I'm a novice so I chose the most novice-friendly option I could find - Squarespace. But I've had lots of problems with them, and they keep raising their prices, and they hide features like javascript code behind even higher prices.

I learned about SSGs https://jamstack.org/generators, which create fast and secure sites that can be hosted for free on Netlify and other similar sites. The downside is they're limited to static content -- IE: you can't have a contact form without paying a 3rd party.

I found a novice-friendly SSG theme for wikis/documentation -- MKDocs Material -- but I haven't been able to find anything for a regular business site.

This seems to be one of the most popular Jekyll themes https://mmistakes.github.io/minimal-mistakes/about/ but it seems to be mainly for blogs and documentation, and doesn't seem to have all the design options that Squarespace does.

I read that healthcare.gov used Jekyll https://medium.com/devseed/new-healthcare-gov-is-open-cms-free-41c25249cf38 in conjunction with https://prose.io.

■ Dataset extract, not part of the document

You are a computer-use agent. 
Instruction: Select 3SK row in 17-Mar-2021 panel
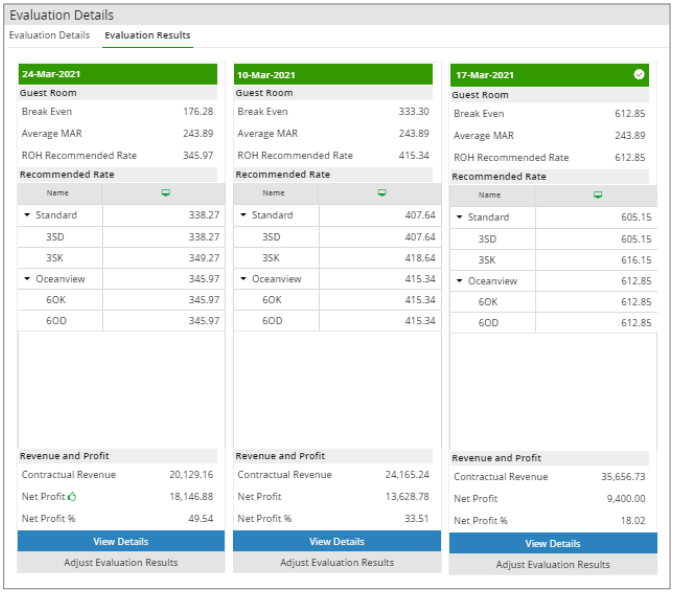tap(553, 259)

So I looked it up and found this https://github.com/CMSgov/HealthCare.gov-Styleguide which actually seems pretty decent; but also not complete enough. Their newer version https://github.com/CMSgov/design-system seems more complete/extensive, but also quite technical. It looks like it requires too much coding for me.

Weebly seems to be a slightly cheaper alternative to Squarespace but it's missing some features and Square might end it in a few years.

I've never used Wordpress but now that I've hosted a few websites I'm thinking about purchasing Oxygen https://oxygenbuilder.com/ and hosting a Wordpress site myself. Oxygen is like a more advanced version of Squarespace with a 1-time payment equal to 1 year of Squarespace. Then you just have the monthly costs of hosting the server, which should be $5-10 (no idea how this scales with amount of traffic, do you?). There is a plugin/addon to export a static site, but it might not be worth the trouble.

According to https://servebolt.com/articles/calculate-how-many-simultaneous-website-visitors/ a 2-core server ($5) with a webpage that takes 300ms to load can serve:

  • 400/minute
  • 24,000/hr
  • 288,000/12 hrs

A lot of people use Wordpress, but also seem unsatisfied with it https://jamstack.org/survey/2022/#content-management-systems.

The Gutenberg editor may be new since the last time I tried Wordpress https://www.hostinger.com/tutorials/gutenberg-wordpress, and it looks pretty similar to Squarespace. So maybe I don't even need Oxygen. I looked up "Gutenberg vs Oxygen" and people were saying to go with Gutenberg.

I've been considering Grav https://getgrav.org/ too, but similar to the SSGs, it doesn't seem to have all the design capabilities without coding them yourself.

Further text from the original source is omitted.